_Try it_
For each statement (a), (b), and (c), say whether the Kimani Young profile supports it. Answer yes or no and quote the deciding words from the profile.
(a) As a senior at the University of Texas at El Paso, Young averaged 17.0 points per game.
(b) Young spent two seasons at FIU before following Richard Pitino to Minnesota.
(c) Coaches For Action is made up of 21 Big East assistant basketball coaches.

Biographical details
- Born: Queens, New York, U.S.

Playing career
- 1993–1997: UTEP
- Position(s): Point guard

Coaching career (HC unless noted)
- 2012–2013: FIU (asst.)
- 2013–2018: Minnesota (asst.)
- 2018–2020: UConn (asst.)
- 2020–present: UConn (AHC)

Administrative career (AD unless noted)
- 2008–2009: St. John's (video coordinator)

Accomplishments and honors

Championships
- As an Assistant: 2x NCAA Division I Tournament (2023, 2024) 2x NCAA Division I Regional – Final Four (2023, 2024) Big East regular season (2024) Big East tournament (2024)

= Kimani Young =

American men's basketball coach

Kimani Young is an American college basketball coach who is the associate head coach for the UConn Huskies men's basketball team.

==Early life==
Young was born in Queens, and played basketball at Forest Hills High School, earning a selection on the All-New York City team and a McDonald's All-American honorable mention as a senior. He played basketball for the University of Texas at El Paso under Don Haskins. Playing as a point guard, Young scored over 1,000 points with the team, averaging 16.6 points per game as a junior and 17.0 points per game as a senior.

==Coaching career==
Young's coaching career began in 2006 as the athletic director at New Heights Youth, a non-profit organization which provides resources to underprivileged youth in the New York City area. In between two stints with the organization, he served as a team manager and video coordinator with the St. John's Red Storm men's basketball team during the 2008-09 season. During his tenure with New Heights Youth, he coached notable players such as Kemba Walker and JayVaughn Pinkston.

In 2012, Young was hired as an assistant coach at FIU by new head coach Richard Pitino. After one season at FIU, Young followed Pitino to Minnesota, where he served as an assistant coach under Pitino for five years. During his tenure, the Golden Gophers won the 2014 National Invitation Tournament and earned a berth to the 2017 NCAA tournament.

In 2018, Young was hired as an assistant head coach at UConn by Dan Hurley, as part of his new staff with the team. His performance with the team put him on The Athletic's list of 25 up-and-coming college basketball coaches. In 2020, he was promoted to the associate head coach of the team. While at UConn, he has worked to recruit and develop guards, such as All-Big East first-teamers Christian Vital, James Bouknight, and R. J. Cole. He played a key role in UConn's back-to-back national championships in 2023 and 2024, recruiting and developing key players Jordan Hawkins, Tristen Newton, and Stephon Castle.

==Personal life==
Young has four children. His wife, Sharette Dixon, died at 39 of pneumonia.

In 1999, Young was arrested for having 96 pounds of marijuana, and he was sentenced to a year in federal prison.

Young is one of the founders of Coaches For Action, a group of 21 Big East assistant basketball coaches which uses the platform of athletics to educate and bring awareness to social injustices.

_Information shown_

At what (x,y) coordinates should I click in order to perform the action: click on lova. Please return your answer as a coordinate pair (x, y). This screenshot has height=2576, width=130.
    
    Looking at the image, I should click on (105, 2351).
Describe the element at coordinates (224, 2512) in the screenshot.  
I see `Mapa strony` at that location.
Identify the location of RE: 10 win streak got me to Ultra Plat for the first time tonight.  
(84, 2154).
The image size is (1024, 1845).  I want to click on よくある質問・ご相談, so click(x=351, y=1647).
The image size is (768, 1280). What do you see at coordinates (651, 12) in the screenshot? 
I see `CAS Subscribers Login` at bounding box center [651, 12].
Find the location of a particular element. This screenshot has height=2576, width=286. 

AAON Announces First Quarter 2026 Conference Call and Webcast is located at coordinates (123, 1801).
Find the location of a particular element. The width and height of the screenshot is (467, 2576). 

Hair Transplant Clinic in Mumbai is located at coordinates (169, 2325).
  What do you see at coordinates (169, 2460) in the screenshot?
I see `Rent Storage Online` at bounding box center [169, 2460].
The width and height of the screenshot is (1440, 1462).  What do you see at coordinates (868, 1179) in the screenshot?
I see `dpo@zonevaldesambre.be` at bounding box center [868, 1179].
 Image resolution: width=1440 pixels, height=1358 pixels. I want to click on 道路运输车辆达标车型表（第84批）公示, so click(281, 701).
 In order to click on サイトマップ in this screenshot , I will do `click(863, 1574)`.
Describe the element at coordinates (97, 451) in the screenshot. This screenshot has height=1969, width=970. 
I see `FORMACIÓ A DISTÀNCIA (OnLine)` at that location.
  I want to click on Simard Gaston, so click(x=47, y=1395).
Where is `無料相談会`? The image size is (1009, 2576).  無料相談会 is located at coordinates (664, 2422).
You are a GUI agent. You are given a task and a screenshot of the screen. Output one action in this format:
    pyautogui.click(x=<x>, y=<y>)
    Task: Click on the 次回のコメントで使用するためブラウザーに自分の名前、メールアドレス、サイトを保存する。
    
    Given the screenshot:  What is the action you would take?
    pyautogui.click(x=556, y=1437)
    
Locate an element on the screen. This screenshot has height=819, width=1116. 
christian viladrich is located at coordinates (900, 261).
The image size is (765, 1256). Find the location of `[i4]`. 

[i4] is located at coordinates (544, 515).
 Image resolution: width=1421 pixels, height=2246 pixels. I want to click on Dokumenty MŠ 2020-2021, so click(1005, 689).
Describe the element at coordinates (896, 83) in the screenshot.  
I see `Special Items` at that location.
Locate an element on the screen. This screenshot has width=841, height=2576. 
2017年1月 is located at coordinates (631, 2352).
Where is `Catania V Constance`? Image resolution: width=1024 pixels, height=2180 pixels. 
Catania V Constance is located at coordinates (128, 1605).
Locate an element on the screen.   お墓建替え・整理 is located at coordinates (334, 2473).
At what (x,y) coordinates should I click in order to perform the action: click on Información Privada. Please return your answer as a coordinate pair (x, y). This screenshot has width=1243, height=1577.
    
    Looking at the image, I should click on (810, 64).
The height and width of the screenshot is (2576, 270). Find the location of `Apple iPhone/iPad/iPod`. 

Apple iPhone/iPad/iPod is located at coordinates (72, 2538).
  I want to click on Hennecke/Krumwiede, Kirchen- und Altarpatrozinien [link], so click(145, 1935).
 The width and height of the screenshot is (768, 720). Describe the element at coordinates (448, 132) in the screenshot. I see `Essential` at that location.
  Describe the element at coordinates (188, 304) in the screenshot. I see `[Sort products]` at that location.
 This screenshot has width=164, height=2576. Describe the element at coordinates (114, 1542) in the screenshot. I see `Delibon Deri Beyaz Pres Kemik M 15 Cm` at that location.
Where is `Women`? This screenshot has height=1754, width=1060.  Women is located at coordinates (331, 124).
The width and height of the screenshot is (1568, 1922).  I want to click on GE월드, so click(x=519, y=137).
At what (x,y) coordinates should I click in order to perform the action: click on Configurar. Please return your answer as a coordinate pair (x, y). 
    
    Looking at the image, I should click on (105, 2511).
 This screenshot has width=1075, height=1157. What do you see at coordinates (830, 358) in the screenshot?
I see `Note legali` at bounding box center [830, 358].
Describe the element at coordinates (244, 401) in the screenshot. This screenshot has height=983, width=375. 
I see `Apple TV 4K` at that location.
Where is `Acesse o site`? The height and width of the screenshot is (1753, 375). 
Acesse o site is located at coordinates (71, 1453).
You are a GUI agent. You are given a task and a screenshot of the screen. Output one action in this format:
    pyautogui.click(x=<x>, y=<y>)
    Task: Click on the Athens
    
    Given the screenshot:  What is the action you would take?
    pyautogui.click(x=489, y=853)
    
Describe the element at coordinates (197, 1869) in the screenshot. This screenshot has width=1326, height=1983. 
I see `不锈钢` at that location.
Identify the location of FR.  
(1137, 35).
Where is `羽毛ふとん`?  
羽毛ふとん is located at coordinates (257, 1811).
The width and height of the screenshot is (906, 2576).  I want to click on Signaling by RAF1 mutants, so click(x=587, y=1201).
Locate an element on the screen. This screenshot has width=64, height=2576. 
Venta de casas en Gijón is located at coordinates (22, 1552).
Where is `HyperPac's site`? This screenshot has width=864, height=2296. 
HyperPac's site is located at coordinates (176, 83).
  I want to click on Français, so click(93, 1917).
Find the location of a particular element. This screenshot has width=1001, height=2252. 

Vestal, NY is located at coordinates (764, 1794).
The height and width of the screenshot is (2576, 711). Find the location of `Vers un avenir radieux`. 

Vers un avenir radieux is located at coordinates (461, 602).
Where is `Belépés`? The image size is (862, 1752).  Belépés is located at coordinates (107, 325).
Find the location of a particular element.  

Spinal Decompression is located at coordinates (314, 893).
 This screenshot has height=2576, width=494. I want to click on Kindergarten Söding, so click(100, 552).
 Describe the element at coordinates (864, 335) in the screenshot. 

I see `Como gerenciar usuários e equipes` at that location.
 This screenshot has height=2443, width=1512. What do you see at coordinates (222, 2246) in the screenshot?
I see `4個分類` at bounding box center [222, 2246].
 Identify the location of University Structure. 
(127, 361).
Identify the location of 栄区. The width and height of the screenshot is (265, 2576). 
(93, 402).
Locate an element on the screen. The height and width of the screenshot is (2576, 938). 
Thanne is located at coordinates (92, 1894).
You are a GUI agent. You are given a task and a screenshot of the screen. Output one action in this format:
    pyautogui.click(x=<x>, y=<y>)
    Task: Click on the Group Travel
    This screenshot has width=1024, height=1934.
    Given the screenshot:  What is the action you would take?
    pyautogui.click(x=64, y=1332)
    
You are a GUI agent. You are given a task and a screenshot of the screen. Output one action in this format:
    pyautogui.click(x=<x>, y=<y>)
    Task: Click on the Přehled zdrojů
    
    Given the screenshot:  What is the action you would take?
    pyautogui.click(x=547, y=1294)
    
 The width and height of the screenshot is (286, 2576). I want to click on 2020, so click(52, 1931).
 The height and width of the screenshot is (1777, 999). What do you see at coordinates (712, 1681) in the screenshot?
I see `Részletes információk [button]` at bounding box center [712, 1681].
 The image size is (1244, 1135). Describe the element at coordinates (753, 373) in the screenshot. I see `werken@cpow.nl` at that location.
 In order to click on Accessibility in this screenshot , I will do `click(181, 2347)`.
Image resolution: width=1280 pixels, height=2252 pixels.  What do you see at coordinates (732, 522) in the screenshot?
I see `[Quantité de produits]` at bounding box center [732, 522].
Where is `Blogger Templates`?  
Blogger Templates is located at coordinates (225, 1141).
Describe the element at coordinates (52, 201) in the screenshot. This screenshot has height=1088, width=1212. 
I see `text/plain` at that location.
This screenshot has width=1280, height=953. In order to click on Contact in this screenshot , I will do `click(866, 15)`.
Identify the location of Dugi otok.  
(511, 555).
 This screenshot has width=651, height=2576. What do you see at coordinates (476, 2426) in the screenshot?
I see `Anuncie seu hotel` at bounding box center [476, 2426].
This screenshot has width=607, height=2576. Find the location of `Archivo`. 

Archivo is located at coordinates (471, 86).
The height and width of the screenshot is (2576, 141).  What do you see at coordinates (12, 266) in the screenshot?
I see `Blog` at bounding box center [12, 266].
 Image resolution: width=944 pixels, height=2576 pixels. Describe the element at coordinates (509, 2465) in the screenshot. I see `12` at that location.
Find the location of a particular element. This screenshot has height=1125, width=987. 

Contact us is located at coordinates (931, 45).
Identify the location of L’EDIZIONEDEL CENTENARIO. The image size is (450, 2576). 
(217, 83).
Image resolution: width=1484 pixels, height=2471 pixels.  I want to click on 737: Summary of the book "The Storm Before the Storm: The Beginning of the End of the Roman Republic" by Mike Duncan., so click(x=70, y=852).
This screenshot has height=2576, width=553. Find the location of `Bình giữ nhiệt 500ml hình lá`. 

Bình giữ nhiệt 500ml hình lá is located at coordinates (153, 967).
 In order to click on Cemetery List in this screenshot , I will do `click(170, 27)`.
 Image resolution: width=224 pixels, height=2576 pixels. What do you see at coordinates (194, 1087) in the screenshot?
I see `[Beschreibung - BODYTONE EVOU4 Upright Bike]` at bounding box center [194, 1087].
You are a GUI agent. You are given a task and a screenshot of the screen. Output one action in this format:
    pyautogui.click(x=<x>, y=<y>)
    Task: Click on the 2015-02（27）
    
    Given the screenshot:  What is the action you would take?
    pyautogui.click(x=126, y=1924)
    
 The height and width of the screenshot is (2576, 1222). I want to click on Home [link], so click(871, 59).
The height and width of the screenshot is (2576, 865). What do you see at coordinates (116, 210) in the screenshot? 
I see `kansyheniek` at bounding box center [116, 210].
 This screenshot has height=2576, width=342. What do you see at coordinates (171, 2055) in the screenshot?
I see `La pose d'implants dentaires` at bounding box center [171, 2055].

_Answer box_
(a) Yes: "averaging 16.6 points per game as a junior and 17.0 points per game as a senior"
(b) No: "After one season at FIU, Young followed Pitino to Minnesota"
(c) Yes: "a group of 21 Big East assistant basketball coaches"